┌──
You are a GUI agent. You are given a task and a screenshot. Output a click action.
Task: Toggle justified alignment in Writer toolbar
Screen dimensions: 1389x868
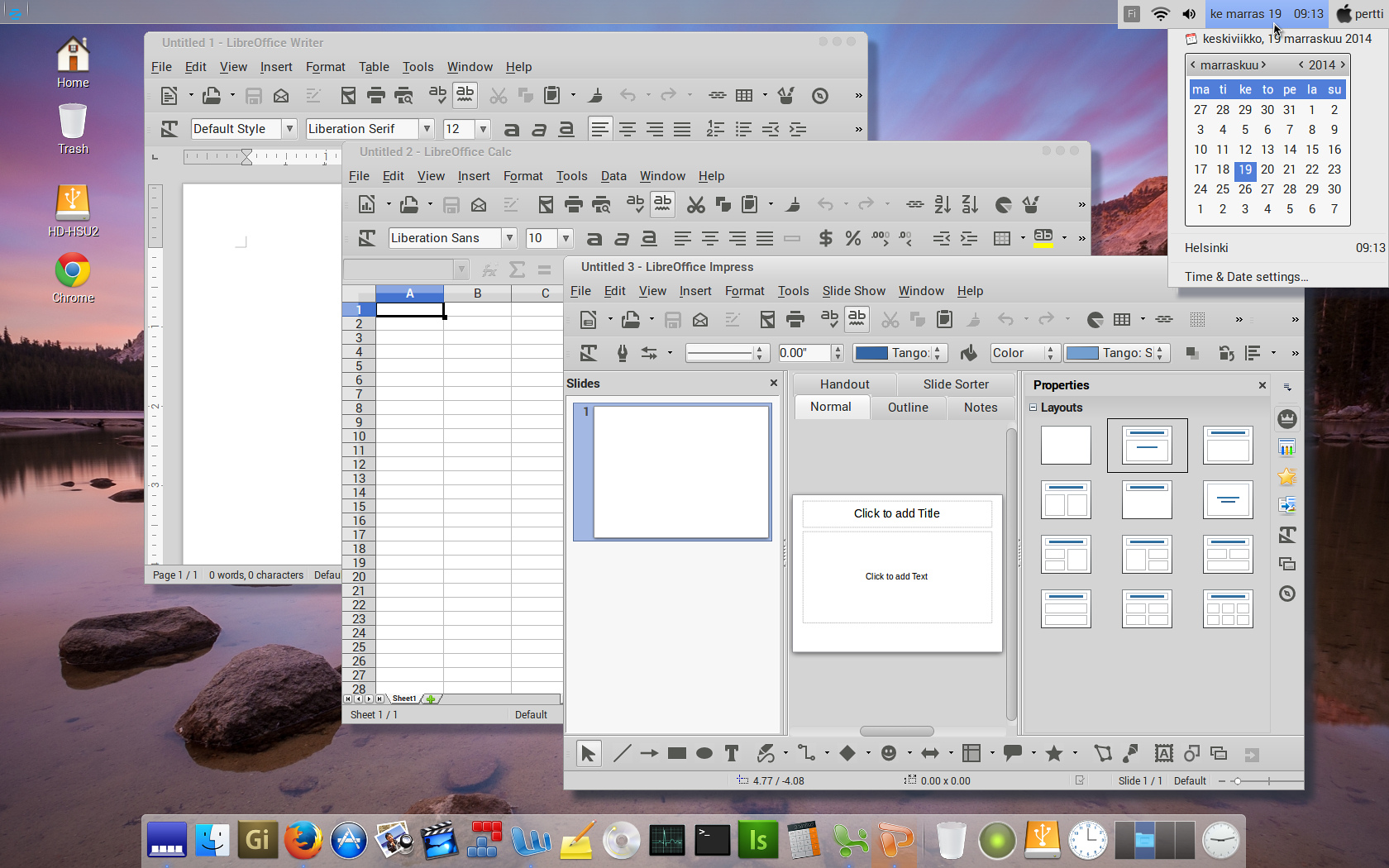682,129
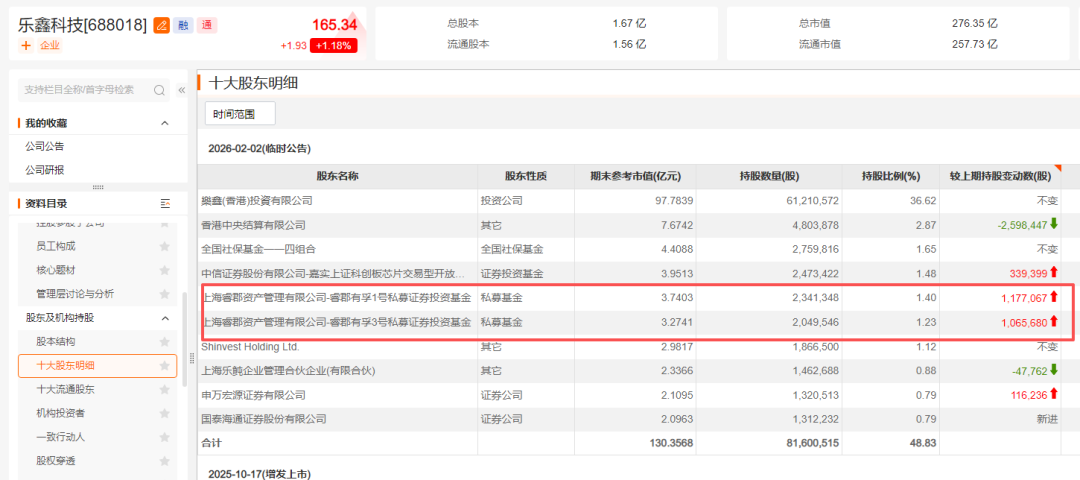Image resolution: width=1080 pixels, height=480 pixels.
Task: Click the search magnifier icon in sidebar
Action: point(160,90)
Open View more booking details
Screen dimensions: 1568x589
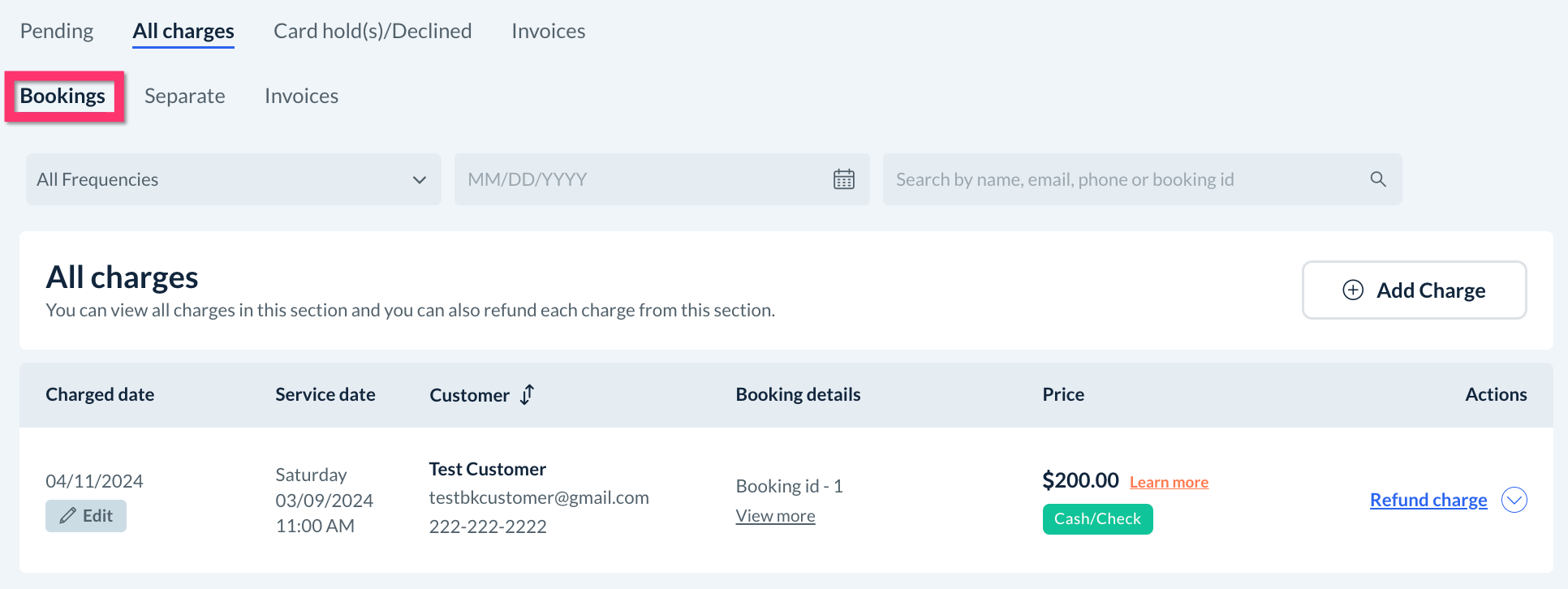click(775, 516)
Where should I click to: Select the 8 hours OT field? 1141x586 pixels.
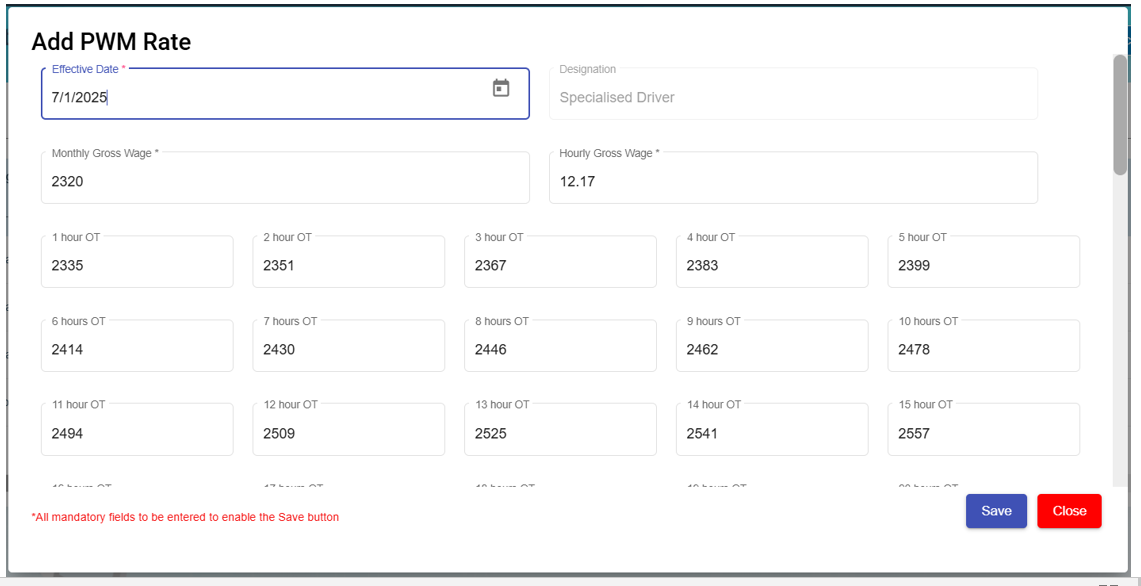coord(560,349)
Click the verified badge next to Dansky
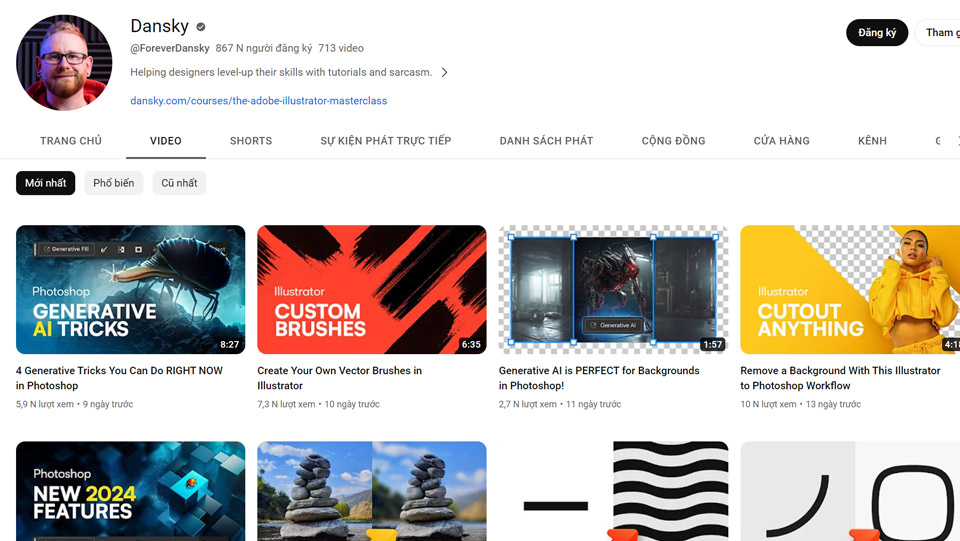The height and width of the screenshot is (541, 960). (x=201, y=27)
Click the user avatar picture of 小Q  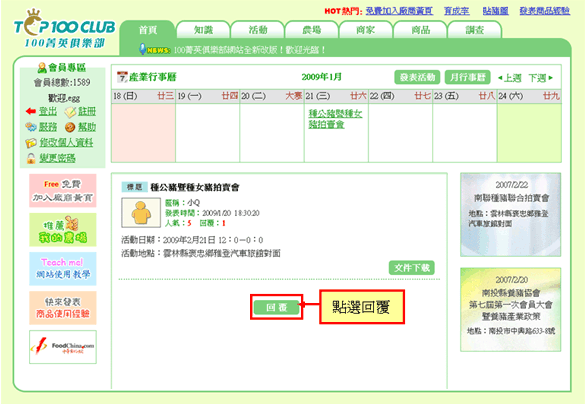[141, 213]
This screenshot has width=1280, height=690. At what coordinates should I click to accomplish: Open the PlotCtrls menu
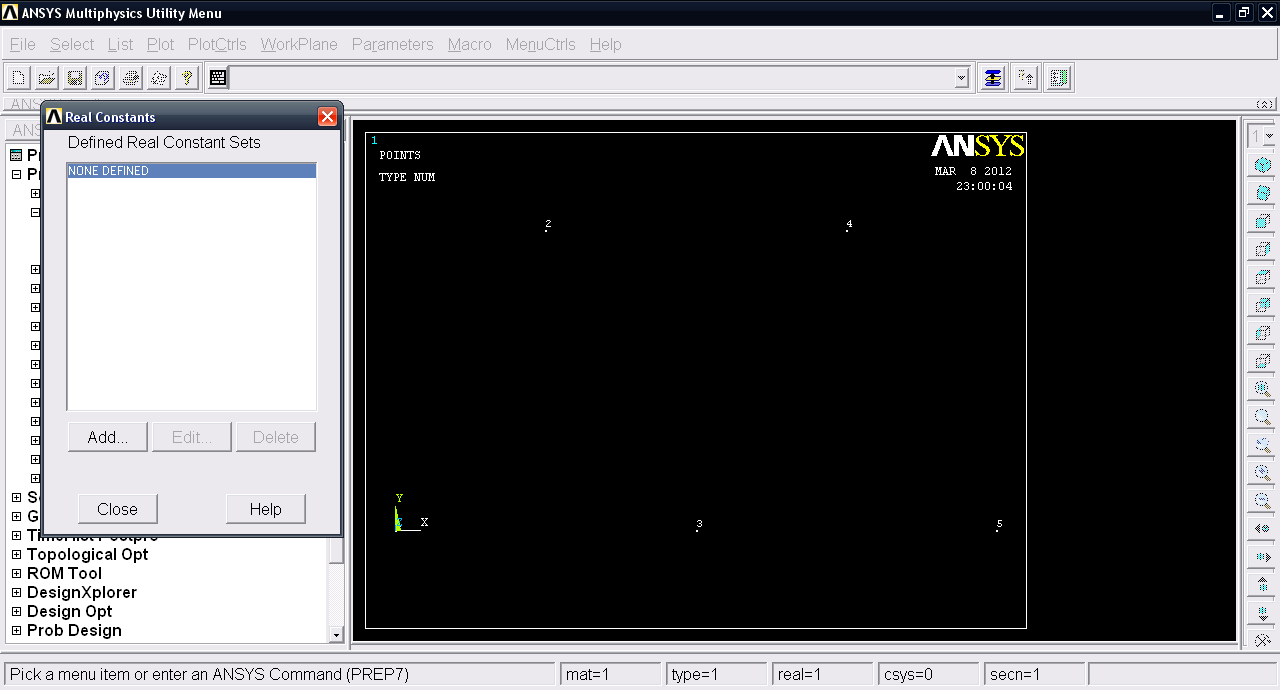point(217,44)

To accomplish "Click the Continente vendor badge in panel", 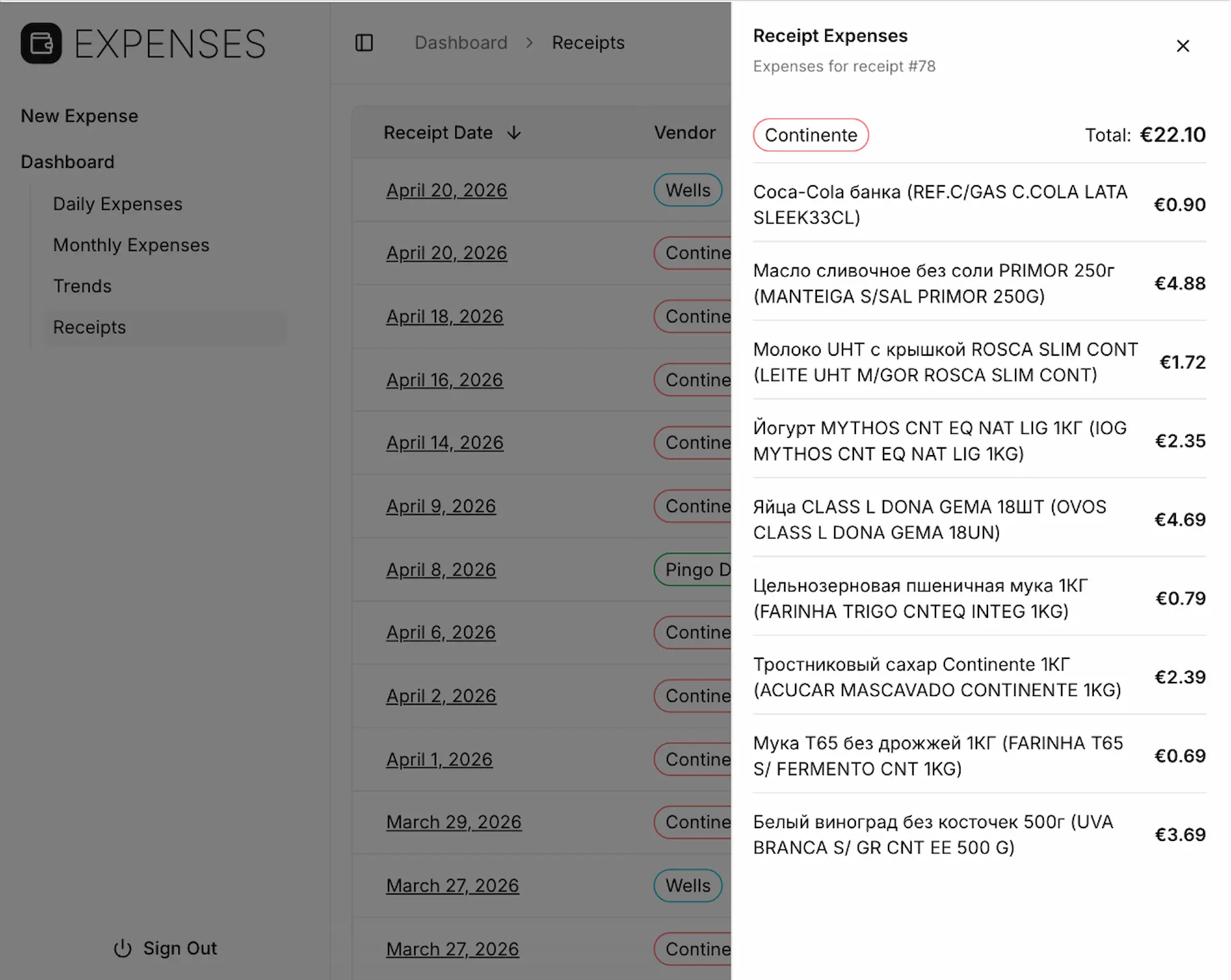I will tap(811, 135).
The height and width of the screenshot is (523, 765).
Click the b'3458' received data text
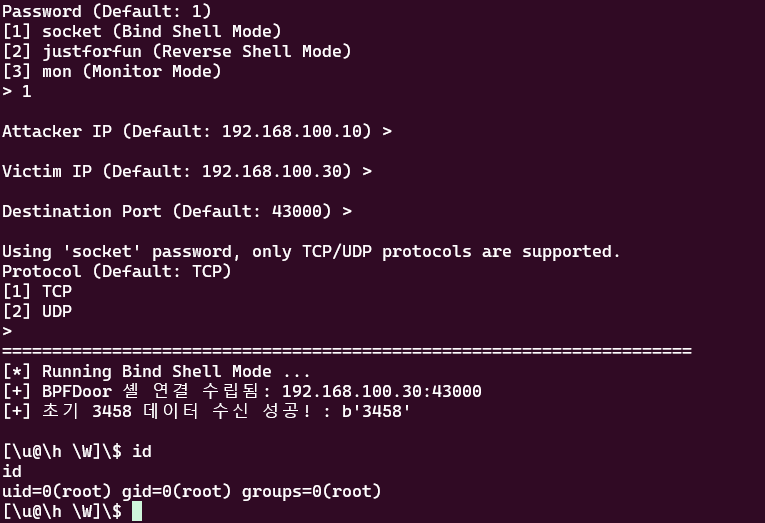pos(376,411)
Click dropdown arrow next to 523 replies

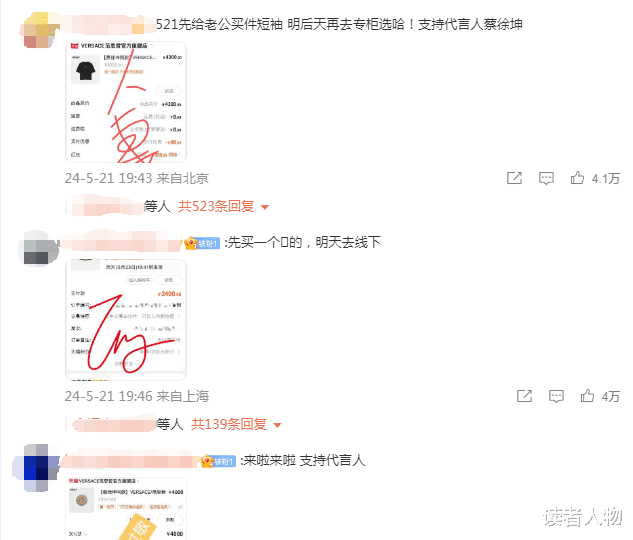[x=265, y=207]
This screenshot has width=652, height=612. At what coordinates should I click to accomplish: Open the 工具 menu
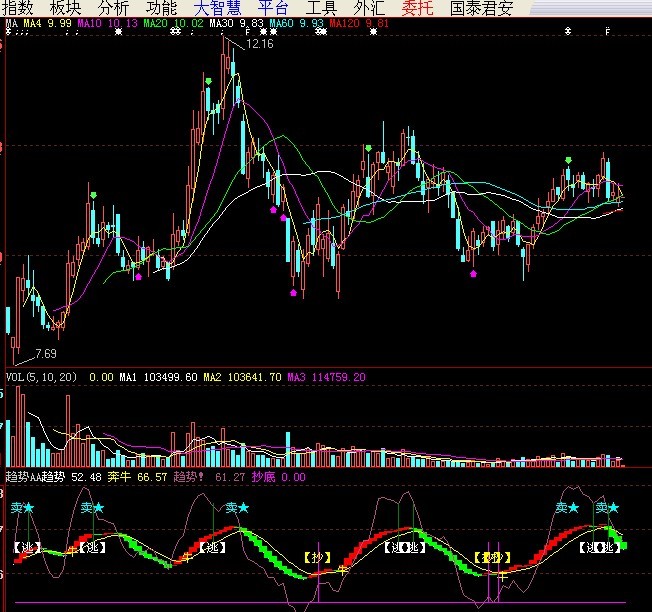(x=321, y=8)
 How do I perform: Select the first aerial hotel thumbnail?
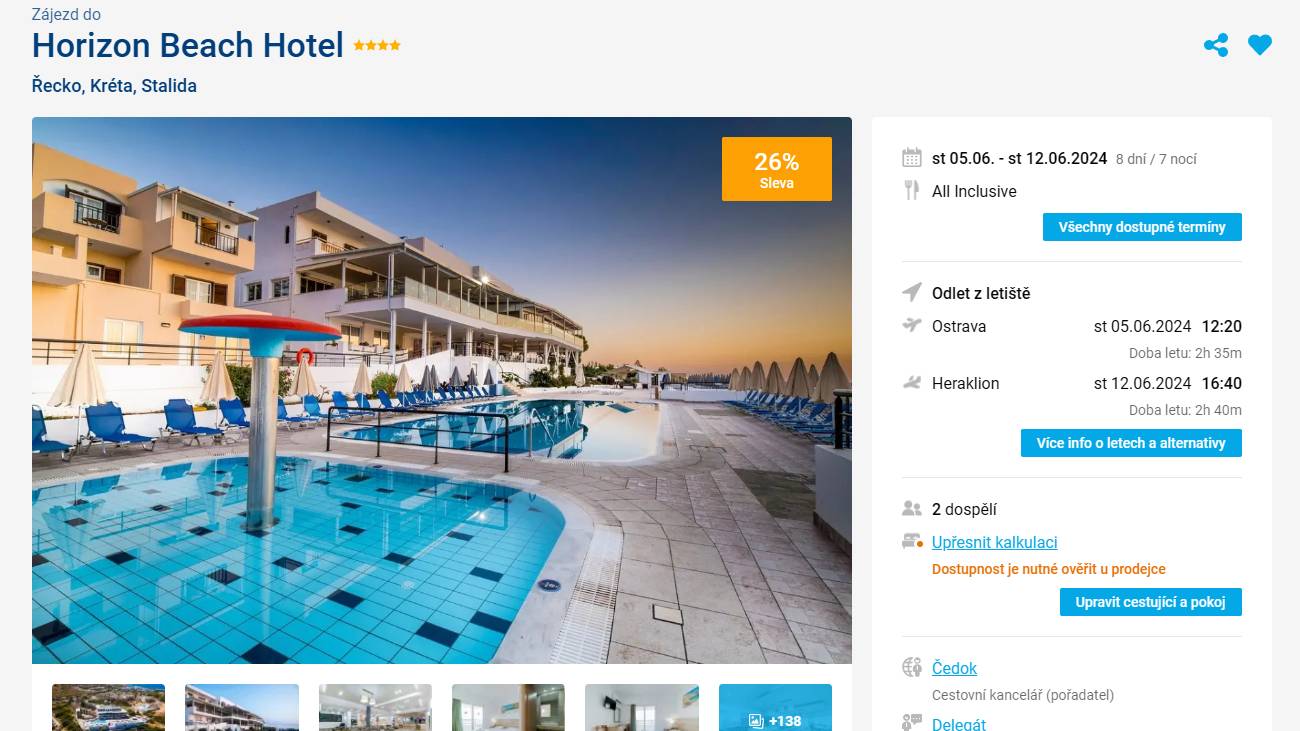[108, 708]
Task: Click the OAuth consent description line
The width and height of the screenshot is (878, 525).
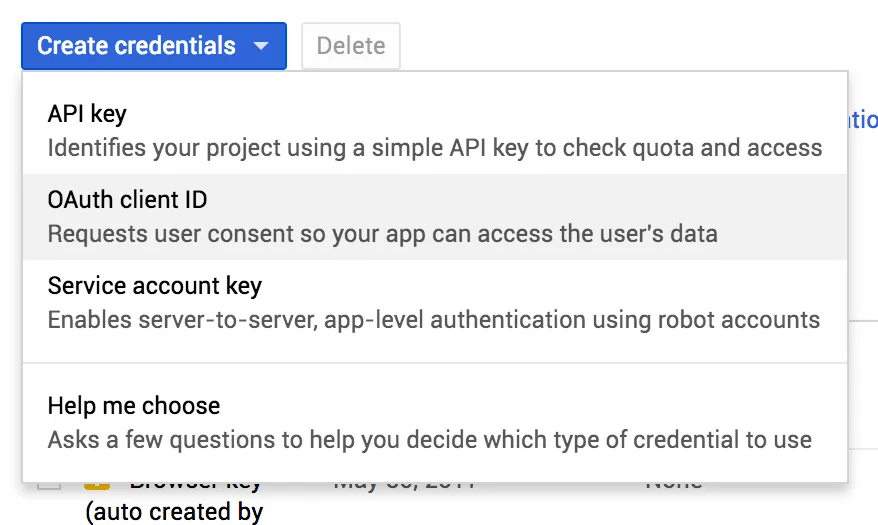Action: (x=382, y=235)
└──
### Task to complete
In the copy, include exactly the lines from the one containing "This screenshot has width=652, height=612." through the last line of the records, and no pictures or other text.

### Task solution
This screenshot has width=652, height=612. At what coordinates should I click to accomplish: Open the 工具 menu
(x=321, y=8)
 How do I perform: Select the first aerial hotel thumbnail?
[108, 708]
Task: Click the OAuth consent description line
The width and height of the screenshot is (878, 525).
Action: (x=382, y=235)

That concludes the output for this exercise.